Herb: As I thought about your question, my mind took me to the train depot in Springfield on the morning of Lincoln's departure for Washington. As he bid the crowd farewell, he made a statement about the impact of living there. He said he owed everything to the people and the place. So maybe Lincoln felt his Illinois years-specifically his time in Springfield-were most influential.
Taking a short break, waiting for lunch.

To be honest, I think one really cannot separate the three, although, of course, there are varying degrees of influence. Kentucky probably had the least effect, simply because Lincoln was too young to remember much of it. It wasn't until the family moved to Knob Creek that he really started to remember anything.

Ida Tarbell did, I believe, a great service to Lincoln studies by insisting that the Indiana years brought much to Lincoln that he would carry over to the rest of his life. Those Indiana years saw him go from boy to man.

Of course, being from Illinois, I'd like to think these were the most important, and in some ways they were. He came to political maturity here and also started to develop much of what made Lincoln Lincoln. He found love here and also a career in which he excelled, but he hungered for far more, much of which came from the nature of his early years in Indiana where he had to work ceaselessly and without much rest.

So, I think each state performed a valuable "service" if you will in making Lincoln who he was, just as our own lives are shaped by each experience we have.

Lunch is ready, and then it's back to work.

I agree, Rob. One of the reasons I am so much more interested in Lincoln before he became President is because of my interest in the forces that shaped him, including events, experiences, and individuals. And that is why the New Salem years--short as they were--have such an attraction for me. And that is why I am crazy enough to walk through farm fields and other rural locales in 90F+ temperatures just to visit and chronicle the graves of the New Salem people who befriended Lincoln. The statue of Lincoln at New Salem that depicts him with both an ax and a book says a lot to me--he came to that small village a frontiersman (ax) and left it a lawyer and legislator (book). Tarbell's THE EARLY LIFE OF ABRAHAM LINCOLN is still a good source. More contemporary sources that I find valuable are Wilson's HONOR'S VOICE (par excellence!), Wilson and Davis HERNDON'S INFORMANTS, and Thomas's LINCOLN'S NEW SALEM--although there are others, too, such as Mazrim's THE SANGAMO FONTIER.
That is a good question Herb. I would say each of them had there effects on his future life, but I have heard somewhere that a persons future behavior and character is generally formed during the first 10 years of life. So I will go with Kentucky, although I could easily go with both Indiana or Illinois.
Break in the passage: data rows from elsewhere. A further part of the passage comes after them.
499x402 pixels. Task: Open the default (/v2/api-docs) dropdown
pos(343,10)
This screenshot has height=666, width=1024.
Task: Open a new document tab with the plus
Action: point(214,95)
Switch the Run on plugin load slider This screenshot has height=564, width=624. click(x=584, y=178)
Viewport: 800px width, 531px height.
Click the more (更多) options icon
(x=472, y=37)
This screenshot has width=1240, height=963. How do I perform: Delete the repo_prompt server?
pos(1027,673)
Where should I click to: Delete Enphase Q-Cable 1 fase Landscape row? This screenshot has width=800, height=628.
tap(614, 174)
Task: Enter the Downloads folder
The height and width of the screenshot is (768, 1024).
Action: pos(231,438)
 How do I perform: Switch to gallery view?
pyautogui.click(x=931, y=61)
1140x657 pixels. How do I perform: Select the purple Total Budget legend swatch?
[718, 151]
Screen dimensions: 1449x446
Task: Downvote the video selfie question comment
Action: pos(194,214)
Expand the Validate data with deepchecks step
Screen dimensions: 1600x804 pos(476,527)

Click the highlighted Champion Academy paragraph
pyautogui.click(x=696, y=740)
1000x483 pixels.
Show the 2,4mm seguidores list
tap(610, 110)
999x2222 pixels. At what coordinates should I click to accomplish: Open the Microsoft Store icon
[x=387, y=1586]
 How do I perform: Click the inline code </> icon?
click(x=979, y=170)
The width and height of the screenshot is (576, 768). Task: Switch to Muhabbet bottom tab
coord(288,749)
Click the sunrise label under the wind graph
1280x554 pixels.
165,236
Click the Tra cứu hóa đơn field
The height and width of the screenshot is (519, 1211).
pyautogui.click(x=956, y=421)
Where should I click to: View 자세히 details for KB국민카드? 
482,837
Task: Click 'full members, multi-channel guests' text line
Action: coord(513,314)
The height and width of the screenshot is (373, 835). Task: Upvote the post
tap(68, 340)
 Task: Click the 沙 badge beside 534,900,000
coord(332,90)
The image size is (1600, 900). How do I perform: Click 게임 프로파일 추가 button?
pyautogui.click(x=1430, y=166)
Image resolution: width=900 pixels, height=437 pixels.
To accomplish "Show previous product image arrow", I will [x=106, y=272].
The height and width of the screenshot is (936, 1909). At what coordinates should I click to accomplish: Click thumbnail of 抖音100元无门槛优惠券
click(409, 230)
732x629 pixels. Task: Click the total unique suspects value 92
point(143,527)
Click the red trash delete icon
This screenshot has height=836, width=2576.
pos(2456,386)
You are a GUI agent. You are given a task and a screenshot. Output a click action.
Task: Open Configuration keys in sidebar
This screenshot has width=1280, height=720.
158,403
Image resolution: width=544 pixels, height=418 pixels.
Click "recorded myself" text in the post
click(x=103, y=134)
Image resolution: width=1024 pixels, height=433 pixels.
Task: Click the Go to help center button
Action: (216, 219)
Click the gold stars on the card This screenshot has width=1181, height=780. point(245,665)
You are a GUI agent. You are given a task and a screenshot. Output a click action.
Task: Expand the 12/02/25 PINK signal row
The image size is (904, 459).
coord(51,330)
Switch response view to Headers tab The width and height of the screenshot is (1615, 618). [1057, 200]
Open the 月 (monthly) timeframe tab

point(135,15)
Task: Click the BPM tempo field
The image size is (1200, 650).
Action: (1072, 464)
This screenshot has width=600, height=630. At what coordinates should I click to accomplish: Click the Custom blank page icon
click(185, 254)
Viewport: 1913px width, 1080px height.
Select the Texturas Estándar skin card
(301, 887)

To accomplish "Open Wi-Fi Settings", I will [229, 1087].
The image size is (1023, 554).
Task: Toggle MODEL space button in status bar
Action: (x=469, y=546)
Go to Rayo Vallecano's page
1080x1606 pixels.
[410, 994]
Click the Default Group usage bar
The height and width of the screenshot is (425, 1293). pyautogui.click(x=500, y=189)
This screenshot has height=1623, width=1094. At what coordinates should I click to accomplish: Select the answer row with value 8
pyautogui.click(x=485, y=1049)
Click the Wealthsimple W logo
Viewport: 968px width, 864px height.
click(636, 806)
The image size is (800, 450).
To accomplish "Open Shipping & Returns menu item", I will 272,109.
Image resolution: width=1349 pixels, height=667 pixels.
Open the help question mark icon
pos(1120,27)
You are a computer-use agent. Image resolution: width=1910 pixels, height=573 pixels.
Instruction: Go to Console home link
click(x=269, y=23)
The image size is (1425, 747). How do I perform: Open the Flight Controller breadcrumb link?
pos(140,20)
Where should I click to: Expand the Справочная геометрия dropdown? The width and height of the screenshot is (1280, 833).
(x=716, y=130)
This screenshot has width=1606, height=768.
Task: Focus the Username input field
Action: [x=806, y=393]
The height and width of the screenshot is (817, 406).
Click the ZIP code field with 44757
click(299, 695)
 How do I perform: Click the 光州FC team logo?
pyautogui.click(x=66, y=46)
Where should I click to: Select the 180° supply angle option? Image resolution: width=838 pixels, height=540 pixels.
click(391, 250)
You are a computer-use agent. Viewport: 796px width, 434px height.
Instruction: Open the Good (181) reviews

You guys are tremedous! If I didn't grow up in the city neighborhood I did,I don't think that I woud be so "street smart"!
New Salem...He made new friends that lasted a life time. It was there he first went into business, and ran up dept. It was there he decided to study law, first ran for public office..and lost, fell in love and lost a loved one for the third time. He faced events that must have made him wonder if life was worth living. It was there he decided he could and would keep trying.
Paul Horgan, author of Citizen of New Salem put it this way in writing about its influence on Lincoln: "New Salem had been his school, his academy, his college. There he learned how to use language correctly and beautifully; how to speak and debate in public; how to study; how to plan towns; how to write laws by reading law; how to live amidst people and how to respect their common concerns and forgive their uncommon ones. There it was that he left the forest and the river, which had also taught him much, and had found the world. Like all others, he had to find out where to look for it, but it was there to be seen, if he would look, in a hamlet in a wood above a river. In all his young life he had worked to overcome disadvantages, and as they enlarged, so did he, in spirit, patience and strength, among his neighbors of New Salem. They had suffered him when he suffered, and laughed for him when he reached for their funny-bones, and allowed him his hopes, and voted for him when he asked them to. As he was, so had New Salem helped to make him."